Roadmap to v2
audience: contributors
These are the simplifications baked into v1 and the planned path to address each. The order here is not the implementation order — it is the order in which each change affects the external behavior of the system.
Footprint scheduling
v1: deterministic slot per (client, round) via keyed-blake3 mod
num_slots. Collision probability ≈ N / num_slots; at N = 8, num_slots = 64 that’s ~12%.
v2: the paper’s two-channel scheduling (§3.2). A side channel of
4 * N slots holds footprint reservations. Clients pick a random slot
and an f-bit random footprint each round, write the footprint into
the scheduling vector, and in round r+1 use the assigned message slot
only if their footprint round-tripped unchanged.

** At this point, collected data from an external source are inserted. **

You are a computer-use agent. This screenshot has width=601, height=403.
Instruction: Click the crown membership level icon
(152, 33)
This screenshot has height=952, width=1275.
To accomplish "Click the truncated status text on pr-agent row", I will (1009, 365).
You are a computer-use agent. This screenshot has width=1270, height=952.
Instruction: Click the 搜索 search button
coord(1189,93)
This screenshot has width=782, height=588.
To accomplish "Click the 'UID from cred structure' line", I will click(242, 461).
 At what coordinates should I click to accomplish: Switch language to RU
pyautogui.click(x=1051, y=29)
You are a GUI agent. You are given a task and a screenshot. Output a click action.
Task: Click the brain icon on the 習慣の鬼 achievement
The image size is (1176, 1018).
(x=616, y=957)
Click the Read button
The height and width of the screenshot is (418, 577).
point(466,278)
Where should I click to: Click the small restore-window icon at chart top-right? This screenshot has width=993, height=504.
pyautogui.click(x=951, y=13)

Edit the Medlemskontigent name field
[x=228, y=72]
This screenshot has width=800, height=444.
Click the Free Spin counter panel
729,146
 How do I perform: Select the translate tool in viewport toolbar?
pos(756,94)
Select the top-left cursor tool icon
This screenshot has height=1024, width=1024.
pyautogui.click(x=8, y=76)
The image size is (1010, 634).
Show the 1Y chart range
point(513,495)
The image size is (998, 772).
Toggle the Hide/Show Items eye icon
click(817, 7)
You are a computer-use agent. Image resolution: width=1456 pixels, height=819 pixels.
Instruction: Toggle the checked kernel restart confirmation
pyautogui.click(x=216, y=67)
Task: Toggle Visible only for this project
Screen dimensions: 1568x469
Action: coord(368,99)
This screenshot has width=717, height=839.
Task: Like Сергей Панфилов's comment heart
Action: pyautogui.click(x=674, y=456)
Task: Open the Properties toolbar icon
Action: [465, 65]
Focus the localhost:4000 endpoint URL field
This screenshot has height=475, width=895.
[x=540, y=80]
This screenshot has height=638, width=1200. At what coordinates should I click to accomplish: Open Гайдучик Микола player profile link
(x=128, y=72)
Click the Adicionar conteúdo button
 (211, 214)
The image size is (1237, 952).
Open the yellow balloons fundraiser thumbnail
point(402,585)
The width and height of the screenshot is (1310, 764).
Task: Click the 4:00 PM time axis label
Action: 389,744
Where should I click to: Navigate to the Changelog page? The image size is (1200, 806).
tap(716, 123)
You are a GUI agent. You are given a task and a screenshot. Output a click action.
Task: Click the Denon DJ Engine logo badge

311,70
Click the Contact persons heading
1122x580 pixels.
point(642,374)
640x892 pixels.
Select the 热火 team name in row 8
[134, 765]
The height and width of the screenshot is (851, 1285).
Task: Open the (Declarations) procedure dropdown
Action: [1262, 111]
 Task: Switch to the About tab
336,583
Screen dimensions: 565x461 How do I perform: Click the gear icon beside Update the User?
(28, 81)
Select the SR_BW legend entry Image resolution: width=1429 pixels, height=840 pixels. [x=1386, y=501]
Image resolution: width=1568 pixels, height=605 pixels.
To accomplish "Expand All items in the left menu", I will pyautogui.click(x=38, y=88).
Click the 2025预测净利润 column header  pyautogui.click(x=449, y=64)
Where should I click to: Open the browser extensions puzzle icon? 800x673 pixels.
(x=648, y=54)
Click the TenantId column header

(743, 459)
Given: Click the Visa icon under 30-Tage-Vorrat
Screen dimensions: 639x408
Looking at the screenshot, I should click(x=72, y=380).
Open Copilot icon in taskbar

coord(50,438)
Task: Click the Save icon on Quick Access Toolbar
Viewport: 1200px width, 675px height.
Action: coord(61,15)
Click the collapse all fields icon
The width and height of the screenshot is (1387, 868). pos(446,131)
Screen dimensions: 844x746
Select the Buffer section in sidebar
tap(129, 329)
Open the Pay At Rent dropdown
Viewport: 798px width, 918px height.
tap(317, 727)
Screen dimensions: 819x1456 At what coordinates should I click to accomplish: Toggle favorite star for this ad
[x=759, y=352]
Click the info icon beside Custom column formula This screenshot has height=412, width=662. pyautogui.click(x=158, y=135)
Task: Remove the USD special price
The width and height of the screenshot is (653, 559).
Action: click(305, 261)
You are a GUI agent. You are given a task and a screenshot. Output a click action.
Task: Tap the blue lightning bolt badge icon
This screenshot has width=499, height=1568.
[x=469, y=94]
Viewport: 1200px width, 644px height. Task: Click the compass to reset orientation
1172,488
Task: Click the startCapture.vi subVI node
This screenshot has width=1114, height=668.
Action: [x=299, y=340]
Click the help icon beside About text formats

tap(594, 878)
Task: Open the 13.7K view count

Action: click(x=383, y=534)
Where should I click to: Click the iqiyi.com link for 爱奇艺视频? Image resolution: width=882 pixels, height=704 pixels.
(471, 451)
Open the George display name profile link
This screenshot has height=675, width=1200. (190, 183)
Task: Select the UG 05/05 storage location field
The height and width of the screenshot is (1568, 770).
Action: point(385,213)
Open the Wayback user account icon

Implementation shape: add a second RoundParams::num_sched_slots and
a second broadcast vector, run the same HKDF-AES pad derivation against
a distinct label "zipnet/pad/sched/v1". The CommitteeMachine
consumes two aggregates per round (message + schedule) and splits the
final broadcast into two halves. WIRE_VERSION bump: 1 → 2.
Cover traffic
v1: non-talking clients omit their envelope entirely. This narrows the anonymity set to active talkers.
v2: clients with no message produce a pure-pad envelope (msg_i = 0,
all pads XORed in). The aggregator and committee process these
indistinguishably from talker envelopes. The only visible change at the
state-machine level: participants grows to include cover traffic.
This is a tiny code change on the client (just remove the
“skip when message == None” early return in client::seal) plus a
policy decision on how often a client should send cover. Stay-cheap-
on-the-server was a first-class design goal of the paper; v2 makes it
concrete.
Ratcheting for forward secrecy
v1: every round reruns HKDF-Extract from the same shared_secret.
Compromise of the secret compromises all past pads.
v2: at the end of each round, both client and server ratchet:
shared_secret ← HKDF-Extract("zipnet/ratchet/v1", shared_secret);
Past shared secrets are unrecoverable from the new one under the PRF
assumption. Both sides must step the ratchet in lockstep; the round
number acts as the step counter. Committee members rederiving a missed
step for a late-joining client catch up by evaluating the KDF round
times.
For the client, the ratchet state sits in the TEE’s sealed storage (v2 TDX path). For the mock client, it sits in RAM — so a restart re-derives an independent key tree, which is fine.
Multi-tier aggregators
v1: single aggregator.
v2: arbitrary rooted tree of aggregators. Each leaf-level aggregator
XOR-folds from its assigned clients, pushes up to its parent, parent
folds and pushes to root, root publishes to the committee. Filtering
uses require(|p| peer.tags().contains(&tag!("aggregator.tierN"))) and
with_tags("aggregator.tierN+1") on online_when.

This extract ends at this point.